Clocking in at just over 35 minutes, Road to Rouen is a brief affair. That said it packs a lot of textures into those minutes. Opener Tales of Endurance has a long intro that recalls Fade In/Out by Oasis of all things! A brief brass section break and then it's straight into an Animals era Pink Floyd section. Of course it still sounds like Supergrass, but you can tell they are trying to do something besides repeat the success of their previous album. Lyrical excerpt:
"We hail commercial suicide kiss the life you've lived behind don't let it bother you. Will you do what it takes to get what you can?"
The St Petersburg single is an excellent barometer for the album although it occupies the second slot here. It's a slow lament for someone who is looking forward to leaving town and is a beautiful song. Sad Girl has a nice Lovin' Spoonful Rhodes piano and sits well in the catalog next to Born Again and Shot Over Hill, while the mid-section has a nice chant of lyrical clichés similar to Prophet 15. This and the epic Roxy seem to be the backbone of the album. Coffee in the Pot is a pisstake in the best way possible. Imagine Supergrass playing Beseme Mucho a' la the Beatles and you won't be far off. I have a feeling drummer Danny Goffey was the instigator of this track, far more in the spirit of the Magic Transistor Radio that the band currently have up on their website for those curious about the progress on their new album. The band's choice of album title may cause some cringing in some circles but the track of same name certainly won't. It has volume swelled guitars and some blues era Fleetwood Mac riffing, but it's pure Supergrass once the acoustic guitars kick in. The end of this song specifically is what led me to feel this is a more jam-oriented album. Lyrical excerpt:
"Follow all the signs and they'll lead us away. It's all good stuff..."
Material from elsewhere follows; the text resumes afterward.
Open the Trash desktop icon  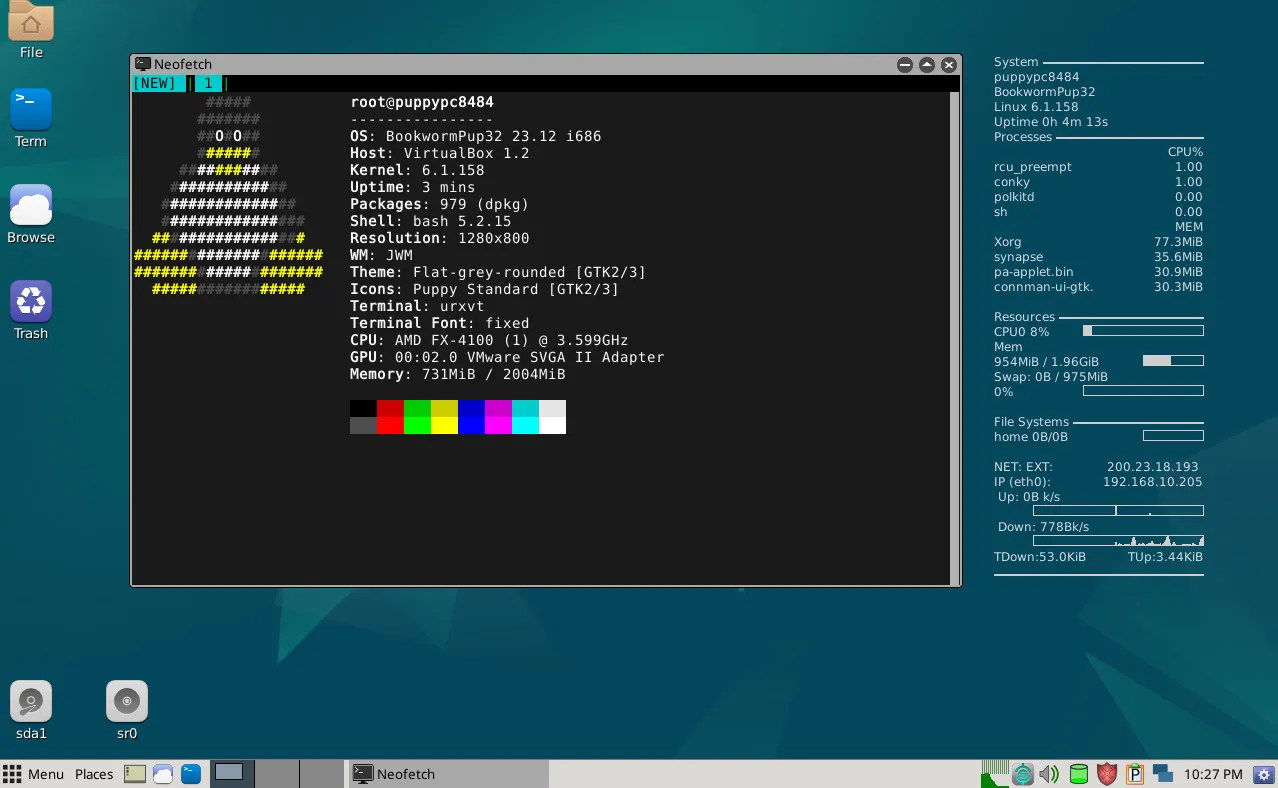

"I just can't get my head around what you want" claims Kick in the Teeth, a more straightforward rocker in the classic tradition. Low C is another relative of previous efforts like Evening of the Day while closer Fin could nearly be 10cc! It's over all too soon as you realize that with new family commitments as well as a supporting tour that you'll have to wait awhile to see where this new direction is heading. I'd compare this album favorably with the other album I got to preview at the time: The Dandy Warhol’s Odditorium or Warlords of Mars. Both albums reach back into the bands catalog and influences, but if you are an attentive listener you'll find signs of new inspiration. Roll on Supergrass.